Ганна, ядовитая бабенка, в спину Акимке отпускала злобные шуточки про Марыльку: «Усё гамонить ды гамонить, а работу кали спрауляе?»

Акимка гулял от жены, она это знала, но виду не показывала. Он напивался пьян по праздникам, бывало, и поколачивал, когда попадалась под горячую руку. Так и шла их жизнь – без любви, без охоты.

А как немцы пришли, и Акимка старостой сделался, Марылька, из затурканной и нелюбимой мужем бабенки, превратилась в одночасье в очень важную персону.

Она и телом круглее стала, и балаболила теперь меньше. И перед Марией, которую в спину называла пренебрежиельно – «Романчихой», держалась настоящей барыней. Как-то раз она, встретив Ганну у колодца, позвала её к себе «на хлеб». К ней уже хаживали женщины по найму, но она мечтала подобраться к «самой Романчихе», Ганна же была пробным камнем, который она со временем бросит в Романчихин огород. Сначала она привадит, щедро прикармливая, её лучшую подругу, потом подомнет под себя и эту ненавистную, упрямую гордячку, у которой старость уже близко, за плечами, а гонару всё ещё на пятерых…

Повстречав Ганну у колодца, Марылька сказала ей, что есть кое-какая работа. Та промолчала, а когда Марылька снова спросила: «А ти ты не пойдешь?», – Ганна выпрямилась, поманила Марыльку пальцем. Та подошла, даже ухо приблизила к Ганниному лицу, и то, что Ганна сказала ей злым шёпотом, заставило её отскочить от ядовитой бабы подальше. Ганна засмеялась и, вполне довольная собой, весело напевая, пошла по улице, легко неся полные ведра на коромысле.

Когда бабы с детьми и старики от немца на болота ушли прятаться, на их улице только Марылька с Акимкой вдвоем и остались – Акимка был непризывной. Их звали, Марылька отвечала:

– А чи у мяне своей головы няма? Прападете там, на балотах.

– Так с грамадой и памирать ня страшна!

– А мы пака и жить не адказваемся!

Так и остались они вдвоем на целой улице, так и встретили немцев. А как стали люди возвращаться, пополз слух, что-де Марылькиных рук дело – по хатам безнадзорным шарить-промышлять.

В город потом в базарные дни с катомкой так и шастала. Бабы возмущались, но открыто ссориться с «лупоглазой старостихой» не решались. Так это дело и сошло на нет.

У Акимки был сын, Бронин одногодок. В школе вместе учились, в одном классе. Акимка не раз замечал – сыну его тоже любо мимо заветных окон лишний раз пройти.

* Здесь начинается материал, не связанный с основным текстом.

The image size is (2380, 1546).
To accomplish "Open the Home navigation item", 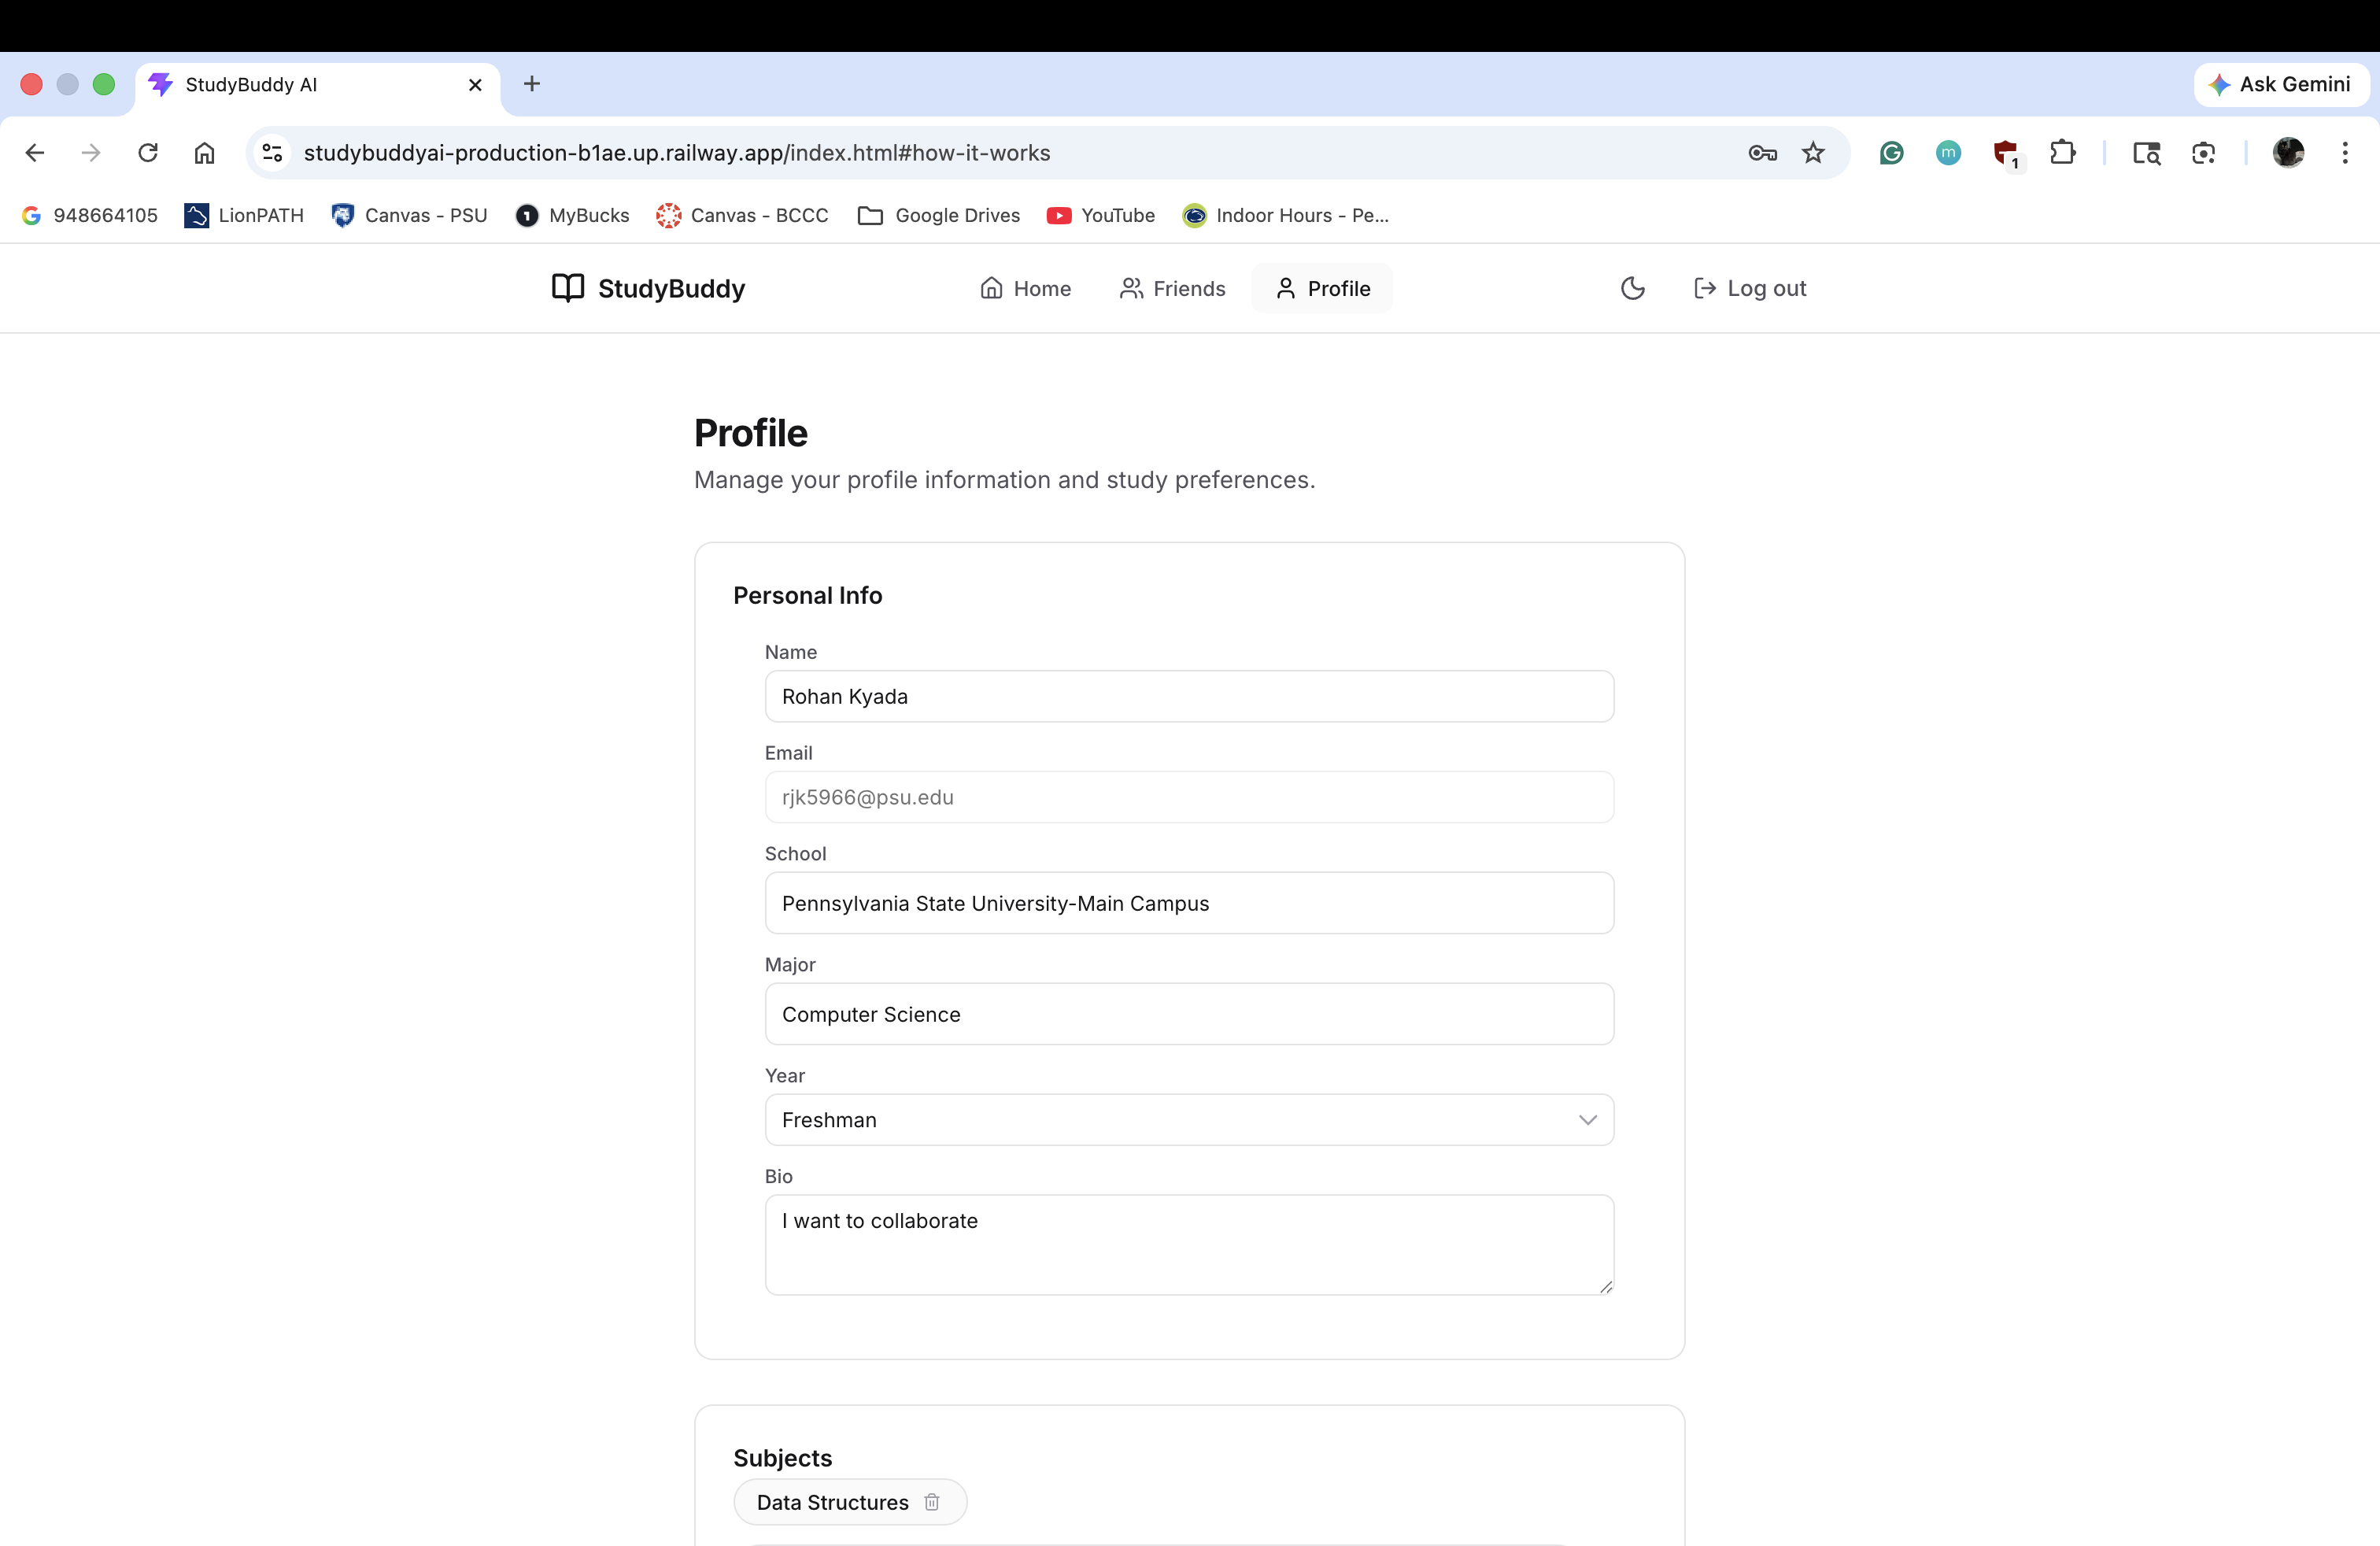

Как-то, завидев в щелку крайней ставни слабый свет, подумал с беспокойным любопытством, что это коханка там поделывает, какую такую справу так поздно справляет? Пробрался в палисадник, и, приладившись к щели, стал смотреть, что там, внутри, за ставнями. Только умостился поудобнее, как за спиной что-то хрустнуло. Обернулся, весь в холодном поту – а ну как Мария его за этим стыдным делом застукает? Да они с Ганной прохода ему не дадут, засмеют дурня…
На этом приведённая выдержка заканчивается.